Though fans were entertained by the dunk itself, Beilein found other takeaways to key on.
“We’ve just been having this growth mindset … I’ve seen a couple of glimpses lately. Like Aubrey’s dunk there was not about the dunk on the break where they threw it up to him, it was about his first three steps. He is lazy getting out of the box. He thinks he can win the race at the end. As soon as you see the rebound, your first three steps, you win the race. He took those first three steps, now he sees what happens.”
Dawkins wasn’t in the starting lineup, but left a mark on the box score even beyond the dunks. He came into the game for redshirt sophomore Duncan Robinson at the 8:50 mark of the first half and quickly made his presence known.

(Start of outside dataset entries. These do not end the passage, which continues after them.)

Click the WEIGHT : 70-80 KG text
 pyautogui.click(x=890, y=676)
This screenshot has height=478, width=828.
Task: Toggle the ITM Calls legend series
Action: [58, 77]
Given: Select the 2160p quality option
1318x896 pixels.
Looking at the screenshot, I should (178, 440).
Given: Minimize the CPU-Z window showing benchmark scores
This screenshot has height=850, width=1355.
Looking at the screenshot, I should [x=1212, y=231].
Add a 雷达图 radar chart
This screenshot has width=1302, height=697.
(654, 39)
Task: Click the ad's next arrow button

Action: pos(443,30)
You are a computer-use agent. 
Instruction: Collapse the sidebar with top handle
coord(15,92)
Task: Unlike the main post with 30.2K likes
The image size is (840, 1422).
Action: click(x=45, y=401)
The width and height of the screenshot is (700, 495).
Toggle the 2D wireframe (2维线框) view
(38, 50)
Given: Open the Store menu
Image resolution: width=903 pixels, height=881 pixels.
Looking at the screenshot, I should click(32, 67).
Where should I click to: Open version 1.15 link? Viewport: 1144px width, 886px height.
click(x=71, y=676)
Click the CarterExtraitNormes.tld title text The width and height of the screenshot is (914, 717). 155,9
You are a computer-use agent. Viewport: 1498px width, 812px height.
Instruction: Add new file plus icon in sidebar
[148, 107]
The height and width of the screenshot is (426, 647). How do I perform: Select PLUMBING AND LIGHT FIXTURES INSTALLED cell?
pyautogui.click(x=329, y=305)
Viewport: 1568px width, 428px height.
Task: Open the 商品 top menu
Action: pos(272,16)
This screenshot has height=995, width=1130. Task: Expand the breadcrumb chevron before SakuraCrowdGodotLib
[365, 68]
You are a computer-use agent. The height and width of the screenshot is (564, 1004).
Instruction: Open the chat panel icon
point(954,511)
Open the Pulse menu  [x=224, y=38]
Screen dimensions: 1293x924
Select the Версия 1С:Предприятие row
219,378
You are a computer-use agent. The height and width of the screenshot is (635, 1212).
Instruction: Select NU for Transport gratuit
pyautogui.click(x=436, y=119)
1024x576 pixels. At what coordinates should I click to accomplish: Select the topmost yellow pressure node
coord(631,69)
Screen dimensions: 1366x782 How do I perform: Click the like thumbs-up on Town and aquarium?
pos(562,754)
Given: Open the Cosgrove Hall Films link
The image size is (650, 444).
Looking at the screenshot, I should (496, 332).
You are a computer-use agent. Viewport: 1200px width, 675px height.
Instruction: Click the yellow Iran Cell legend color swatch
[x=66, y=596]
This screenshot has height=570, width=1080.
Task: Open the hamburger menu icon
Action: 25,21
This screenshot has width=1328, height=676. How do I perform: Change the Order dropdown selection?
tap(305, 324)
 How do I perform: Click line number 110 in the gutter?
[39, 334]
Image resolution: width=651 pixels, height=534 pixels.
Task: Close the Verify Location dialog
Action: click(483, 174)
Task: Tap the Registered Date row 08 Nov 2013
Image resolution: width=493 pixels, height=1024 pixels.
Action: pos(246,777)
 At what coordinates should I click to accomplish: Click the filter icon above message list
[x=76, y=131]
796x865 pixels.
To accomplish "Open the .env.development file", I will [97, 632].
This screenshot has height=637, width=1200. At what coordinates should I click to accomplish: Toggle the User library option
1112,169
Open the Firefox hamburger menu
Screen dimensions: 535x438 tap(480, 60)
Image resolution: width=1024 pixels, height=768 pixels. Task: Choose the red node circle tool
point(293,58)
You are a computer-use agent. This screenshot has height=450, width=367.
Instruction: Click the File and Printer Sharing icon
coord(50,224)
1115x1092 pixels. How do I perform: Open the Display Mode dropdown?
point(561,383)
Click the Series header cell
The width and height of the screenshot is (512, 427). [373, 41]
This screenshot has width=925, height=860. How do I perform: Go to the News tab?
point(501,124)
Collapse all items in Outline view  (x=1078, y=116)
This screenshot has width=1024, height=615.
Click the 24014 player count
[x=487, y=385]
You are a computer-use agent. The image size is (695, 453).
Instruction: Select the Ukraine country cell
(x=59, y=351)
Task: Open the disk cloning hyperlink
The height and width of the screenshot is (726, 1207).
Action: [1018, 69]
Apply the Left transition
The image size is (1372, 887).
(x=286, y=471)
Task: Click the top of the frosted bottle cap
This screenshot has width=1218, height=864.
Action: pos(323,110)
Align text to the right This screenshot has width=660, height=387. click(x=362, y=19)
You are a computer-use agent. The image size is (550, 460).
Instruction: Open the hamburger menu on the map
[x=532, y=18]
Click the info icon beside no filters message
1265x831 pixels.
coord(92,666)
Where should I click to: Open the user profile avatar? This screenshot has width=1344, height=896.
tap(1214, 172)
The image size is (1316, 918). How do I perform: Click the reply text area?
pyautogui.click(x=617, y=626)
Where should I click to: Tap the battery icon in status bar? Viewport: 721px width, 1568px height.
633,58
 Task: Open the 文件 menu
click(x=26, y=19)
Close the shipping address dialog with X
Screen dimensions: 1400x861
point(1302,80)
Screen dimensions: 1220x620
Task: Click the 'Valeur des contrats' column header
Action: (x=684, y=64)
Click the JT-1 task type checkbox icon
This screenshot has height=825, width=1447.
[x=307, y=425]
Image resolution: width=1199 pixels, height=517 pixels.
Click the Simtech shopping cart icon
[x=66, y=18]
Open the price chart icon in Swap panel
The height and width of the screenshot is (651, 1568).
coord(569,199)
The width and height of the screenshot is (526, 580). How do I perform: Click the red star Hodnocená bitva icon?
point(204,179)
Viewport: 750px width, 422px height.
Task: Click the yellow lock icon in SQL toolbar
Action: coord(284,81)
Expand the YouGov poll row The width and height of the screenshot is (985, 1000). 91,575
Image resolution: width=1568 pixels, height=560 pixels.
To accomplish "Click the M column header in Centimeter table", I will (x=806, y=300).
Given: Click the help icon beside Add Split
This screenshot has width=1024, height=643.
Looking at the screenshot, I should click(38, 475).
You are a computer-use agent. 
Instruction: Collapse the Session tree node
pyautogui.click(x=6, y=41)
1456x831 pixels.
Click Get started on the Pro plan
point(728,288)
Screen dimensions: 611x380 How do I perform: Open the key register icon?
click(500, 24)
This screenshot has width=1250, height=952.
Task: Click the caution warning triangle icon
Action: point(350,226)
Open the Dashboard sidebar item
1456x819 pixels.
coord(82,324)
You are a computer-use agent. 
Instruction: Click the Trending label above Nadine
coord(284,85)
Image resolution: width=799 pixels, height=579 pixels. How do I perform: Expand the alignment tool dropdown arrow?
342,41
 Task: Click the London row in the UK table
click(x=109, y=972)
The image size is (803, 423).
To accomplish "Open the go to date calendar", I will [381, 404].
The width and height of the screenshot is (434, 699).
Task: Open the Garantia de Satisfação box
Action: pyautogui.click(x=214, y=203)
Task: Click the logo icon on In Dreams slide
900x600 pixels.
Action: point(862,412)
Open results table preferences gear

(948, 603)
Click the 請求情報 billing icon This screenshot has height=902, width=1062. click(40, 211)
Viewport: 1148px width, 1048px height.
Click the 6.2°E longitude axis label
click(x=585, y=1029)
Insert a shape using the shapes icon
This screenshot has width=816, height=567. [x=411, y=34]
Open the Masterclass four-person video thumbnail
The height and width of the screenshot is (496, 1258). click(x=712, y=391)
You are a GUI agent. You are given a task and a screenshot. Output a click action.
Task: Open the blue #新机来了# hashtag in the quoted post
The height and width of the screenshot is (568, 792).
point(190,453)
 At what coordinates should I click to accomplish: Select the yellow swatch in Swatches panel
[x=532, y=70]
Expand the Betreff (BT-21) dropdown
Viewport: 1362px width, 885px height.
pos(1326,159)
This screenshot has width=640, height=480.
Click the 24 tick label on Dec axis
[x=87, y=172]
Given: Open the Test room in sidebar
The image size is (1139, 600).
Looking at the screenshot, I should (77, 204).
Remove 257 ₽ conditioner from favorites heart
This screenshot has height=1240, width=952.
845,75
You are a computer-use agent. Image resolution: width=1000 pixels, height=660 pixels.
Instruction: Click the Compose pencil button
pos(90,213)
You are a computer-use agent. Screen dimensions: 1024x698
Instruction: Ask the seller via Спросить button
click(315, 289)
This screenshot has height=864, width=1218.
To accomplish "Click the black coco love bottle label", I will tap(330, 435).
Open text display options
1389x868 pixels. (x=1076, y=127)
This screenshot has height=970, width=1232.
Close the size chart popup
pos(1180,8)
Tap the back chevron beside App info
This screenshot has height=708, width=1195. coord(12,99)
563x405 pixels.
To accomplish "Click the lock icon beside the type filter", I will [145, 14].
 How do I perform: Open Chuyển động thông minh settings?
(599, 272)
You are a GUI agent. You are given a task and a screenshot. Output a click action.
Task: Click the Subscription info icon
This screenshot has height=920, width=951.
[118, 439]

In the next four minutes, he scored five points and grabbed two boards before being subbed back out, and by the end of the game, he had 19 points on 8-for-11 shooting.
“A couple hours before the game, Coach B pulled Aubrey into the film room and showed him he wasn’t running as hard as he could on the fast break,” said senior guard Caris LeVert. “I think today he really showed that and he was rewarded for that, the game rewarded him.”
Walton, who fed Dawkins both dunks, finished the game with a triple-double, scoring 10 points, 13 assists and 11 rebounds in 29 minutes. Walton is the fifth Wolverine in Michigan basketball history to complete such a feat, but he’s not the first player to do so this week. LeVert finished with a triple-double just Tuesday night against Northern Kentucky.
“(Walton) is really seeing the floor,” LeVert said. “He’s seeing the shooters, he’s seeing the bigs under the basket. He really has great vision and he’s also an option to score the ball as well.”
LeVert finished Saturday with 19 points on 7-for-8 shooting, contributing 10 points to a 16-6 run in the beginning of the second half that left Michigan with a 71-35 lead.
After the Wolverines had well secured their lead, redshirt freshman forward D.J. Wilson checked into the game in the final six minutes. It was his first time seeing the court since he suffered an ankle sprain in practice over a week ago. Though the game was already decided, Wilson went full-tilt, scoring 10 points on 5-for-6 shooting. The performance added more clarity to the ‘5’ position.
Sophomore Ricky Doyle started at center, shooting for 3-for-3 for eight points, but only played 13 minutes. Freshman Moritz Wagner subbed in for Doyle early in the game, playing the rest of the minutes at the position.
But on a night when a teammate scored a triple-double and another scored 19 points, Dawkins still managed to steal the show.
He admitted that he doesn’t watch enough “SportsCenter” to watch for himself, but he’s sure he’ll hear about it if he makes the highlight reel.